Although supported in Abaqus/Viewer, the functionality is not supported in Abaqus/CAE. You can use the existing functionality in Abaqus/CAE to generate mass elements, write an input file, and then manually edit the input file to convert the mass elements to particles. Alternatively, you can create a mesh using C3D8R elements, write an input file, and then use a script to convert these elements to particles. An example of a Python script to convert solid elements to SPH particles is described in “Generating SPH particle elements from a solid mesh” in the Dassault Systèmes Knowledge Base at http://www.3ds.com/support/knowledge-base.

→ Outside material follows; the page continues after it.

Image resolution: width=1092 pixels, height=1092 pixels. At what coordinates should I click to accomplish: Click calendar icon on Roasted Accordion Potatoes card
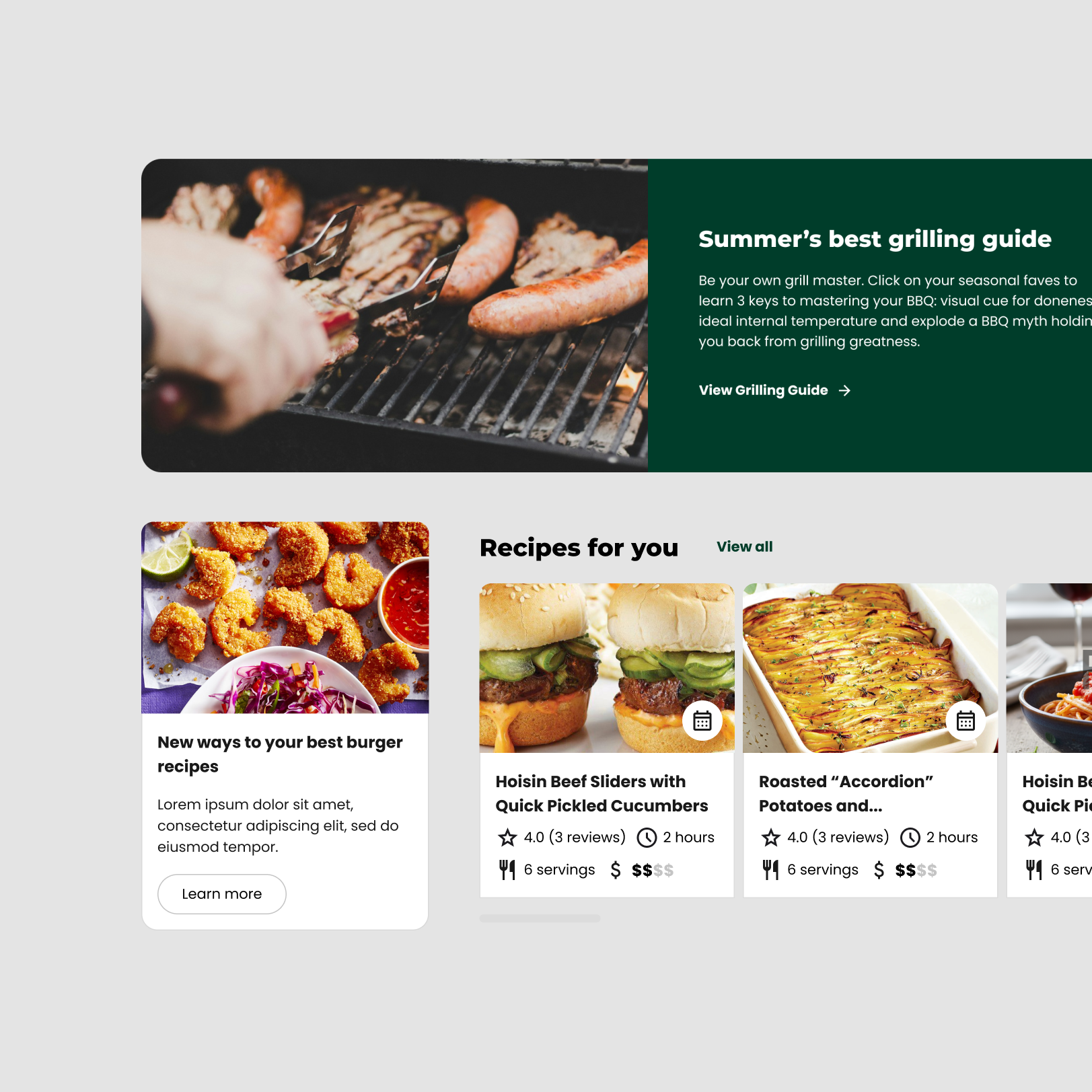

DEM computations are distributed across parallel domains except when multiple discrete sections are defined with different alpha damping parameters (which will degrade parallel scalability). DEM analyses are subject to the following limitations if multiple CPUs are used:

Contact output is not supported for DEM slave nodes.
Energy history output other than for the whole model is not supported.
Dynamic load balancing cannot be activated.
If any DEM particles participate in general contact, all DEM particles must be included in the general contact definition.
At least 10,000 DEM particles per domain is suggested to achieve good scalability.
A significant increase in memory usage may be needed if a large number of CPUs is used.

Input file template

The following example illustrates a discrete element method analysis:

HEADING
…
ELEMENT, TYPE=PD3D, ELSET=name
Element number, node number
…
DISCRETE SECTION, ELSET=name
Particle radius
**
INITIAL CONDITIONS, TYPE=VELOCITY
Data lines to define velocity initial conditions
NSET, NSET=name, ELSET=name
SURFACE, NAME=name
,
**
SURFACE INTERACTION
**
STEP
DYNAMIC, EXPLICIT
DLOAD
Data lines to define gravity load
**
CONTACT
CONTACT INCLUSIONS
CONTACT PROPERTY ASSIGNMENT
**
CONTACT CONTROLS ASSIGNMENT
OUTPUT, FIELD
END STEP

References

Cundall, P. A., and O. D. Strack, “A Distinct Element Method for Granular Assemblies,” Geotechnique, vol. 29, pp. 47–65, 1979.
Johnson, K. L., K. Kendall, and A. D. Roberts, “Surface Energy and the Contact of Elastic Solids,” Proceedings of the Royal Society of London, vol. 324, pp. 301–313, 1971.
Munjiza, A., and K. R. F. Andrews, “NBS Contact Detection Algorithm for Bodies of Similar Size,” International Journal for Numerical Methods in Engineering, vol. 43, pp. 131–149, 1998.
O'Sullivan, C., and J. D. Bray, “Selecting a Suitable Time Step for Discrete Element Simulations that Use the Central Difference Time Integration Scheme,” Engineering Computations, vol. 21(2/3/4), pp. 278–303, 2004.
Zhu, H. P., Z. Y. Zhou, R. Y. Yang, and A. B. Yu, “Discrete Particle Simulation of Particulate Systems: A Review of Major Applications and Findings,” Chemical Engineering Science, vol. 63, pp. 5728–5770, 2008.
Zhu, H. P., Z. Y. Zhou, R. Y. Yang, and A. B. Yu, “Discrete Particle Simulation of Particulate Systems: Theoretical Developments,” Chemical Engineering Science, vol. 62, pp. 3378–3396, 2007.